Neuronal activity results in the release of ionized potassium into extracellular space. Under active physiological and pathological conditions, elevated levels of potassium need to be quickly regulated to enable subsequent activity. This involves diffusion of potassium across extracellular space as well as re-uptake by neurons and astrocytes.
Measuring levels of potassium released during neural activity has involved potassium-sensitive microelectrodes, and to date has provided only single-point measurement and undefined spatial resolution in the extracellular space.
With a fluorescence-imaging-based ionized-potassium-sensitive nanosensor design, a research team from the University of Lausanne was able to overcome challenges such as sensitivity to small movements or drift and diffusion of dyes within the studied region, improving accuracy and enabling access to previously inaccessible areas of the brain.
The work by Joel Wellbourne-Wood, Theresa Rimmele, and Jean-Yves Chatton is reported in “Imaging extracellular potassium dynamics in brain tissue using a potassium-sensitive nanosensor.” The article is freely available for download.

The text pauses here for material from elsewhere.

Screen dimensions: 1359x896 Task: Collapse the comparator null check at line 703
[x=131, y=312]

“This is a technological breakthrough that promises to shed new light — both literally and figuratively — on understanding brain homeostasis,” says Neurophotonics associate editor George Augustine, of Duke University. “It not only is much less invasive than previous methods, but it adds a crucial spatial dimension to studies of the role of potassium ions in brain function.”

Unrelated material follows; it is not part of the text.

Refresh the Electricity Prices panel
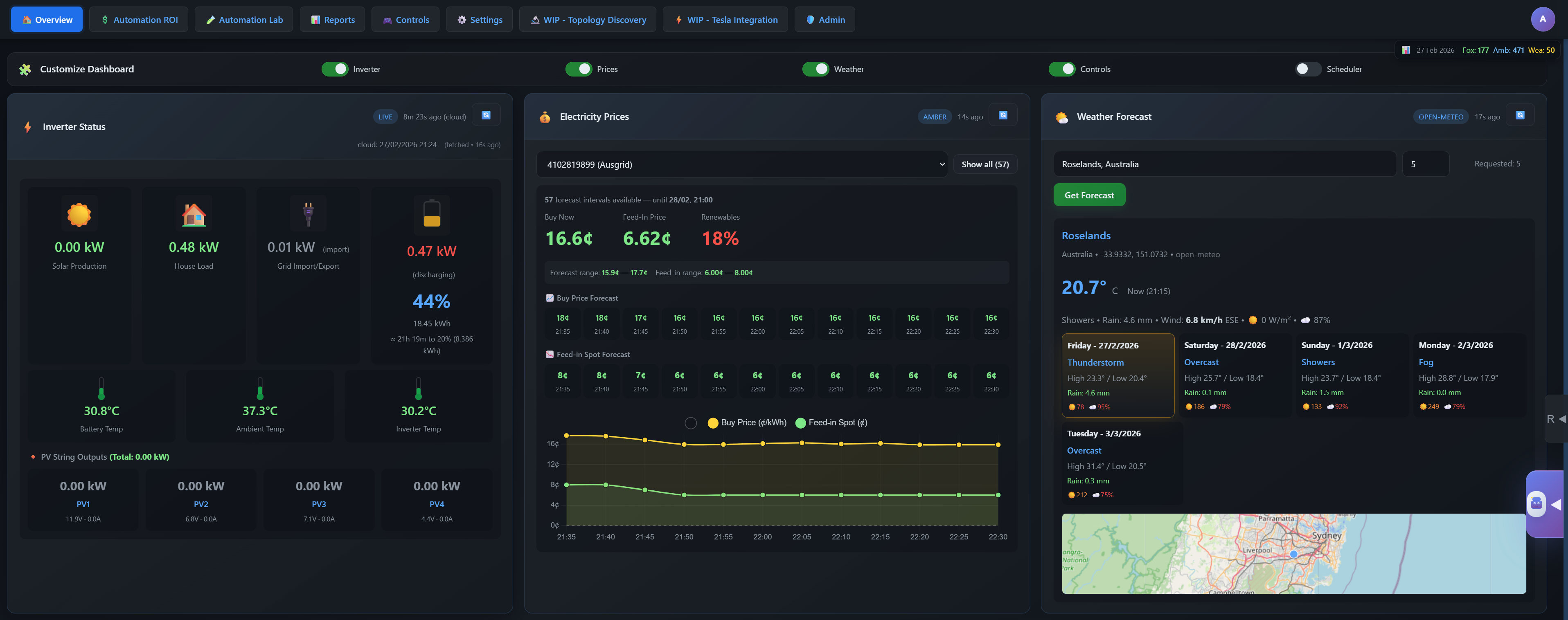Image resolution: width=1568 pixels, height=620 pixels. 1003,115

This potassium-sensitive nanosensor is likely to aid future investigations of chemical mechanisms and their interactions within the brain, the authors note. The spatiotemporal imaging created by collected data will also allow for investigation into the possible existence of potassium micro-domains around activated neurons and the spatial extent of these domains. The study confirms the practicality of the nanosensor for imaging in the extracellular space, and also highlights the range of possible extensions and applications of the nanosensor strategy.